DATASET EXTRACT.
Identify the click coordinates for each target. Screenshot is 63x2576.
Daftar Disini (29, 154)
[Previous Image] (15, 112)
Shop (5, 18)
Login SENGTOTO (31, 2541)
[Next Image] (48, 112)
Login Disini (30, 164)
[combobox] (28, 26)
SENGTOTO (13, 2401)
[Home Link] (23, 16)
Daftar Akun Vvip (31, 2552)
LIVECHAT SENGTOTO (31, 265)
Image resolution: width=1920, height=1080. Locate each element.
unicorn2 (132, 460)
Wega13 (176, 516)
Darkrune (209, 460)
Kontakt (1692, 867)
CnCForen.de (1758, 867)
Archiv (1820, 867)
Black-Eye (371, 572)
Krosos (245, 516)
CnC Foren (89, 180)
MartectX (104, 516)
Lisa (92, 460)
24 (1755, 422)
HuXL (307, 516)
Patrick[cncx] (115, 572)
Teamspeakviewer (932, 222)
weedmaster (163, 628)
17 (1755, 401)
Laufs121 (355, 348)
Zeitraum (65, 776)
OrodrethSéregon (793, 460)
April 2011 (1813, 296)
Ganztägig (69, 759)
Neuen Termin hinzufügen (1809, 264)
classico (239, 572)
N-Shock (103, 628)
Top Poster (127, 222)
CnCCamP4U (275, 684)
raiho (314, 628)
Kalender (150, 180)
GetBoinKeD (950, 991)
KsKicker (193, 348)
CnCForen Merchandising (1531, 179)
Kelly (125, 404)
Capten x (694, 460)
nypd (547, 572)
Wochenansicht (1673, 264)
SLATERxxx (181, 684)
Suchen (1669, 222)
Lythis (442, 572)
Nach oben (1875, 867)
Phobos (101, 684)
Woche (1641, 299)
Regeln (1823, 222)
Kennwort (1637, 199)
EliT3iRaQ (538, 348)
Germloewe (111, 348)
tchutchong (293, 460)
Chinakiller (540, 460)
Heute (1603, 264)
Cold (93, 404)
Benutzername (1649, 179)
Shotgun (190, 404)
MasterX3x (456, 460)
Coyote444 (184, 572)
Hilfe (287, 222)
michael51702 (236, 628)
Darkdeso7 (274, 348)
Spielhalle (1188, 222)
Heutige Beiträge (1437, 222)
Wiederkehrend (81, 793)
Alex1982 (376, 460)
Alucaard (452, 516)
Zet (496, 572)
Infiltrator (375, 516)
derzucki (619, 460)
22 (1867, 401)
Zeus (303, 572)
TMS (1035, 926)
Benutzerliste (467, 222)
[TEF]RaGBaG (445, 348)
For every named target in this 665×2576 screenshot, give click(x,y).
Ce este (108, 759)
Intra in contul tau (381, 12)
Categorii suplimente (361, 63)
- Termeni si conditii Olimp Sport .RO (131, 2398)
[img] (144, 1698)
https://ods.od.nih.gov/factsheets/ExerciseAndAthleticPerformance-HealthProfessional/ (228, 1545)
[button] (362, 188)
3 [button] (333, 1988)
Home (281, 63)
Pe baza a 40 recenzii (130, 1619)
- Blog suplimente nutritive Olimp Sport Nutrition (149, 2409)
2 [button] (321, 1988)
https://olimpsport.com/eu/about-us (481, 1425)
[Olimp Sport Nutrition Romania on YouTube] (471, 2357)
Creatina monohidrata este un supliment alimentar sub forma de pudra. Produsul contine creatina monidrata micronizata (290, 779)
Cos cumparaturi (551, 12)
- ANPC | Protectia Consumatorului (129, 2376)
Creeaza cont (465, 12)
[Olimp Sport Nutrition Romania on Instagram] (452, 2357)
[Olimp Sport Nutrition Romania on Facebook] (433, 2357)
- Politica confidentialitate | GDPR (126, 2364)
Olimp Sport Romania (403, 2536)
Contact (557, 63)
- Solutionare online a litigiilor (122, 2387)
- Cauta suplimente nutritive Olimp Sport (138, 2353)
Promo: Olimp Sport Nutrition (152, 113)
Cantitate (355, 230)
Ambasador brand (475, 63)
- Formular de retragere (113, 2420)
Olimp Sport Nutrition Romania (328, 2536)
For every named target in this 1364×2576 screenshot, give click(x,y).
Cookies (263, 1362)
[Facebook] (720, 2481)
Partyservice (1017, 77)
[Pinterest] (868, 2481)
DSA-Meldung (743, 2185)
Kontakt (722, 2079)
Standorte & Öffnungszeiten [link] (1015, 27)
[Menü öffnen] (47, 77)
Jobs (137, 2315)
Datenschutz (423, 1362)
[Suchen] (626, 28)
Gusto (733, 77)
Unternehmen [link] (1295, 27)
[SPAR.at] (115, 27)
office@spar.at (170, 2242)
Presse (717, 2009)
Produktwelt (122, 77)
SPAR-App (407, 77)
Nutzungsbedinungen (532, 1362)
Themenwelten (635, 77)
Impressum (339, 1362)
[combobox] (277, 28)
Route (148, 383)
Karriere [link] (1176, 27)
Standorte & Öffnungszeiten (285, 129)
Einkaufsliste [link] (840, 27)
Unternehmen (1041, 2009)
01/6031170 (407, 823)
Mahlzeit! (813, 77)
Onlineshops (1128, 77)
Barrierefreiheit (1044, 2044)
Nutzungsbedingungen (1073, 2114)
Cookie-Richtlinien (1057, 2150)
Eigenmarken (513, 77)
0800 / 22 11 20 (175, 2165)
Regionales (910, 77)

TASK OBJECTIVE.
Whatever appears in the records must be returned exactly.

RESPONSE FOR THIS EXERCISE.
Identify the click coordinates for each target. Screenshot is 63x2576.
Daftar Disini (29, 154)
[Previous Image] (15, 112)
Shop (5, 18)
Login SENGTOTO (31, 2541)
[Next Image] (48, 112)
Login Disini (30, 164)
[combobox] (28, 26)
SENGTOTO (13, 2401)
[Home Link] (23, 16)
Daftar Akun Vvip (31, 2552)
LIVECHAT SENGTOTO (31, 265)
Image resolution: width=1920, height=1080. Locate each element.
unicorn2 (132, 460)
Wega13 (176, 516)
Darkrune (209, 460)
Kontakt (1692, 867)
CnCForen.de (1758, 867)
Archiv (1820, 867)
Black-Eye (371, 572)
Krosos (245, 516)
CnC Foren (89, 180)
MartectX (104, 516)
Lisa (92, 460)
24 (1755, 422)
HuXL (307, 516)
Patrick[cncx] (115, 572)
Teamspeakviewer (932, 222)
weedmaster (163, 628)
17 (1755, 401)
Laufs121 (355, 348)
Zeitraum (65, 776)
OrodrethSéregon (793, 460)
April 2011 (1813, 296)
Ganztägig (69, 759)
Neuen Termin hinzufügen (1809, 264)
classico (239, 572)
N-Shock (103, 628)
Top Poster (127, 222)
CnCCamP4U (275, 684)
raiho (314, 628)
Kalender (150, 180)
GetBoinKeD (950, 991)
KsKicker (193, 348)
CnCForen Merchandising (1531, 179)
Kelly (125, 404)
Capten x (694, 460)
nypd (547, 572)
Wochenansicht (1673, 264)
SLATERxxx (181, 684)
Suchen (1669, 222)
Lythis (442, 572)
Nach oben (1875, 867)
Phobos (101, 684)
Woche (1641, 299)
Regeln (1823, 222)
Kennwort (1637, 199)
EliT3iRaQ (538, 348)
Germloewe (111, 348)
tchutchong (293, 460)
Chinakiller (540, 460)
Heute (1603, 264)
Cold (93, 404)
Benutzername (1649, 179)
Shotgun (190, 404)
MasterX3x (456, 460)
Coyote444 (184, 572)
Hilfe (287, 222)
michael51702 (236, 628)
Darkdeso7 (274, 348)
Spielhalle (1188, 222)
Heutige Beiträge (1437, 222)
Wiederkehrend (81, 793)
Alex1982 (376, 460)
Alucaard (452, 516)
Zet (496, 572)
Infiltrator (375, 516)
derzucki (619, 460)
22 (1867, 401)
Zeus (303, 572)
TMS (1035, 926)
Benutzerliste (467, 222)
[TEF]RaGBaG (445, 348)
For every named target in this 665×2576 screenshot, give click(x,y).
Ce este (108, 759)
Intra in contul tau (381, 12)
Categorii suplimente (361, 63)
- Termeni si conditii Olimp Sport .RO (131, 2398)
[img] (144, 1698)
https://ods.od.nih.gov/factsheets/ExerciseAndAthleticPerformance-HealthProfessional/ (228, 1545)
[button] (362, 188)
3 [button] (333, 1988)
Home (281, 63)
Pe baza a 40 recenzii (130, 1619)
- Blog suplimente nutritive Olimp Sport Nutrition (149, 2409)
2 [button] (321, 1988)
https://olimpsport.com/eu/about-us (481, 1425)
[Olimp Sport Nutrition Romania on YouTube] (471, 2357)
Creatina monohidrata este un supliment alimentar sub forma de pudra. Produsul contine creatina monidrata micronizata (290, 779)
Cos cumparaturi (551, 12)
- ANPC | Protectia Consumatorului (129, 2376)
Creeaza cont (465, 12)
[Olimp Sport Nutrition Romania on Instagram] (452, 2357)
[Olimp Sport Nutrition Romania on Facebook] (433, 2357)
- Politica confidentialitate | GDPR (126, 2364)
Olimp Sport Romania (403, 2536)
Contact (557, 63)
- Solutionare online a litigiilor (122, 2387)
- Cauta suplimente nutritive Olimp Sport (138, 2353)
Promo: Olimp Sport Nutrition (152, 113)
Cantitate (355, 230)
Ambasador brand (475, 63)
- Formular de retragere (113, 2420)
Olimp Sport Nutrition Romania (328, 2536)
For every named target in this 1364×2576 screenshot, give click(x,y).
Cookies (263, 1362)
[Facebook] (720, 2481)
Partyservice (1017, 77)
[Pinterest] (868, 2481)
DSA-Meldung (743, 2185)
Kontakt (722, 2079)
Standorte & Öffnungszeiten [link] (1015, 27)
[Menü öffnen] (47, 77)
Jobs (137, 2315)
Datenschutz (423, 1362)
[Suchen] (626, 28)
Gusto (733, 77)
Unternehmen [link] (1295, 27)
[SPAR.at] (115, 27)
office@spar.at (170, 2242)
Presse (717, 2009)
Produktwelt (122, 77)
SPAR-App (407, 77)
Nutzungsbedinungen (532, 1362)
Themenwelten (635, 77)
Impressum (339, 1362)
[combobox] (277, 28)
Route (148, 383)
Karriere [link] (1176, 27)
Standorte & Öffnungszeiten (285, 129)
Einkaufsliste [link] (840, 27)
Unternehmen (1041, 2009)
01/6031170 (407, 823)
Mahlzeit! (813, 77)
Onlineshops (1128, 77)
Barrierefreiheit (1044, 2044)
Nutzungsbedingungen (1073, 2114)
Cookie-Richtlinien (1057, 2150)
Eigenmarken (513, 77)
0800 / 22 11 20 (175, 2165)
Regionales (910, 77)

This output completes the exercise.